Had telemetry been in place, and a timely response to a sodium hypochlorite dosing pump failure alarm occurred, the period of the disinfection failure would have been reduced. A Q&SIII project which will install a more robust chlorination system, chlorine monitoring and telemetry, is forecast to be complete by June 2008. The Area Team Manager is currently pushing the project delivery team to fast track the installation of telemetry and chlorine monitoring part of the project.

To reduce the risk of disinfection failures at this site in the interim, the Dalwhinnie works Operator has been instructed to purge the sodium hypochlorite dosing line at each visit and signage has been put on site to remind the Operator of this duty. This it the first occasion that the dosing pumps have air locked at Dalwhinnie water treatment works.

DWQR Assessment on the incident

The DWQR assessment of this disinfection failure incident is that it was caused by an air lock in the disinfection pump. Due to the lack of any telemetry on the site, this was only noticed during a routine visit which normally takes place twice a week. DWQR is content with Scottish Water's response following discovery of the problem but would expect SW's Public Health Team (PHT) to be informed immediately, not waiting for 5 hours before doing so as in this case.

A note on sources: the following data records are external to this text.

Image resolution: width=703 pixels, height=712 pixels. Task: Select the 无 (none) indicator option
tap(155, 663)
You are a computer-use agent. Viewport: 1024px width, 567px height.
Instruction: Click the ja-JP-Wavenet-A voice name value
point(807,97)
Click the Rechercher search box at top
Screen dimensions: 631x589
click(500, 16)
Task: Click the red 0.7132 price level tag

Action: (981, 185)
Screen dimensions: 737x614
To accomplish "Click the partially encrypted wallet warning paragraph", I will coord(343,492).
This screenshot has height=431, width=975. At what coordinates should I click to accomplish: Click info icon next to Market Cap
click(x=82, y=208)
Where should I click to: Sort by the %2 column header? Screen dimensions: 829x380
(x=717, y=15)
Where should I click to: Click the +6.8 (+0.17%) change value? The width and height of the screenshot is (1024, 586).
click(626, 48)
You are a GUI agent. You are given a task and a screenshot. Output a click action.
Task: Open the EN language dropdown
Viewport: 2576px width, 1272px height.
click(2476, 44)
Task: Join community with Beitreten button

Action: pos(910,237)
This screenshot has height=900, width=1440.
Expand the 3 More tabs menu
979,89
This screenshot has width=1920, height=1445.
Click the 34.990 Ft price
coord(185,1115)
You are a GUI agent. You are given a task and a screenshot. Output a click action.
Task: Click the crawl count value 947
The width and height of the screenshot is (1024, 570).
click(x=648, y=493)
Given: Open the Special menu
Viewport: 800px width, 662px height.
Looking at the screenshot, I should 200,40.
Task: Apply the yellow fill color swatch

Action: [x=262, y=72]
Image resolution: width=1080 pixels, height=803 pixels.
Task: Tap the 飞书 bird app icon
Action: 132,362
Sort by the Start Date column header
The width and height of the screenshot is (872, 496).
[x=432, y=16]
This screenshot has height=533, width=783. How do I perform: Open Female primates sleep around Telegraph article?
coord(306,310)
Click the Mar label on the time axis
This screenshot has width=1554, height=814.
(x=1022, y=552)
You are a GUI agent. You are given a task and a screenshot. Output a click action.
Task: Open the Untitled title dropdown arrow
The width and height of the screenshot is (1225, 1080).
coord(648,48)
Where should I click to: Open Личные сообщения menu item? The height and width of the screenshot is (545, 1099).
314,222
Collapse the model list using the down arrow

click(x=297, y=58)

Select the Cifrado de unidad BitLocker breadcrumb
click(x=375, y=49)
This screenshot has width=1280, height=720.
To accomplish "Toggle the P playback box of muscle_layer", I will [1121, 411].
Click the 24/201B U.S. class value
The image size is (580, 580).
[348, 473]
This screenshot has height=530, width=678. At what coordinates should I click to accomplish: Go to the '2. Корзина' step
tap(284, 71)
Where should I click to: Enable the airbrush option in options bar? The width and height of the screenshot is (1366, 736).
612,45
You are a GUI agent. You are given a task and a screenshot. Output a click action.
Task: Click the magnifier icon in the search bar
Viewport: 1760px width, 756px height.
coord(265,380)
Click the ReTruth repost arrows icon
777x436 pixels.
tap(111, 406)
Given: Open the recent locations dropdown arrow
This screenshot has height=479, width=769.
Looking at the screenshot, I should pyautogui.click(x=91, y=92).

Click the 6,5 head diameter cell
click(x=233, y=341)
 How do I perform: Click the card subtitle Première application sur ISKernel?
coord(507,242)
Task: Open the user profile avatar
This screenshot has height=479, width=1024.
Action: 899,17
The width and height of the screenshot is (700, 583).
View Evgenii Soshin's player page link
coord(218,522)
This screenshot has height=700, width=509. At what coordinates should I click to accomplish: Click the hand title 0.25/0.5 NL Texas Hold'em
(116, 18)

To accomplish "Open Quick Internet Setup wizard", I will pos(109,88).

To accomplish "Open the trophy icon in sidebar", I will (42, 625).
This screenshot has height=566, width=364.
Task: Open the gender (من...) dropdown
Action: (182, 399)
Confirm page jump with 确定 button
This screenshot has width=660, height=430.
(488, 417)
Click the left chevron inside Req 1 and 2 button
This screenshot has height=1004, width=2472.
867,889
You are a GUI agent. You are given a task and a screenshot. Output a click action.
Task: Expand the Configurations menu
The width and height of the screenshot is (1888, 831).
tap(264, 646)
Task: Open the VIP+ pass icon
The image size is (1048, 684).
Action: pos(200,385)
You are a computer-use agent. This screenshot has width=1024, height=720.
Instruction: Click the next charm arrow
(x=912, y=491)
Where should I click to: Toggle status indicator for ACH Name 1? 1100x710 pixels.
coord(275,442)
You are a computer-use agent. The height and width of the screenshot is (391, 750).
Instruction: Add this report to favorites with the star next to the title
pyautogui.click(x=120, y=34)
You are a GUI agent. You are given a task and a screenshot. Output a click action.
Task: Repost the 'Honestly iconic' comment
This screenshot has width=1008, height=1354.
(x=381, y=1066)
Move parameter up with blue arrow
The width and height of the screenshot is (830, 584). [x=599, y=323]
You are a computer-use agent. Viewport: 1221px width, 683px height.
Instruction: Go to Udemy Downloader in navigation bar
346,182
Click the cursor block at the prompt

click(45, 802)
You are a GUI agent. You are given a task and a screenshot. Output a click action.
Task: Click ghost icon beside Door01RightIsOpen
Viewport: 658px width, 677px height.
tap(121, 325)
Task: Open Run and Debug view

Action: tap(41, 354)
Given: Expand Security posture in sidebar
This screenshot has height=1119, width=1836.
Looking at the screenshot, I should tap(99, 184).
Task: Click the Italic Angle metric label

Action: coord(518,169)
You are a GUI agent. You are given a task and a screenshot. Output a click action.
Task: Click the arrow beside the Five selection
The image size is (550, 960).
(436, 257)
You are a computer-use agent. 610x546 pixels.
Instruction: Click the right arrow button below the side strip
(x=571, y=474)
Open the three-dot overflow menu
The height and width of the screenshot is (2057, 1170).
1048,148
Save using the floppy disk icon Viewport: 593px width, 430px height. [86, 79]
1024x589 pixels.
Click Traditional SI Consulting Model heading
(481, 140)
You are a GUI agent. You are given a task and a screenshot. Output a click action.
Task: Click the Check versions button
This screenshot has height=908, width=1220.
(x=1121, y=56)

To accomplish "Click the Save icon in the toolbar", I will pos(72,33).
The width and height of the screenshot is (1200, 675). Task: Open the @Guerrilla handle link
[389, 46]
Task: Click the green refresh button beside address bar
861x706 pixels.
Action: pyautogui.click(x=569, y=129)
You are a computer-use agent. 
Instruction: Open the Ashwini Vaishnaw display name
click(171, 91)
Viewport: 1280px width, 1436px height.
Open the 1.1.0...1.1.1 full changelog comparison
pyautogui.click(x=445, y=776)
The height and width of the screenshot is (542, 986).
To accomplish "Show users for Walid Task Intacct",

There was then a further delay of about 3 hours before samples were taken from the works outlet and from the distribution system. These delays are a recurring theme and although SW says it is informing operational staff of the importance to engage with the PHT immediately, the message is obviously not getting through and SW management must do more about this issue.

DWQR is also concerned that the reason for the delay in sampling was that "the operator had to travel to Inverness to get bacteriological bottles". This is unacceptable and SW should have these available closer to hand in case of incidents.

DWQR notes the actions being taken by SW namely:-

  1. Operators instructed to purge the disinfection dosing line at each visit (action complete).
  2. Sign to be displayed to remind operators of above task (complete).
  3. Team leader to be reminded that loss of disinfection should be reported to PHT immediately (complete).
  4. Scotland-wide "Operator Awareness Training" to start on 26/03/07. Based on previous incidents, this will include appropriate actions to be taken in the event of a disinfection failure (complete by 31/5/07).
  5. Ensure all staff taking incident samples are recording chlorine residuals and so that information is available for incident reporting purposes (ongoing).
  6. Site visits to be increased to three times a week until telemetry and chlorine monitoring is in place (by 12/3/07).
  7. Install more robust chlorination system, chlorine monitoring and telemetry (by June 2008).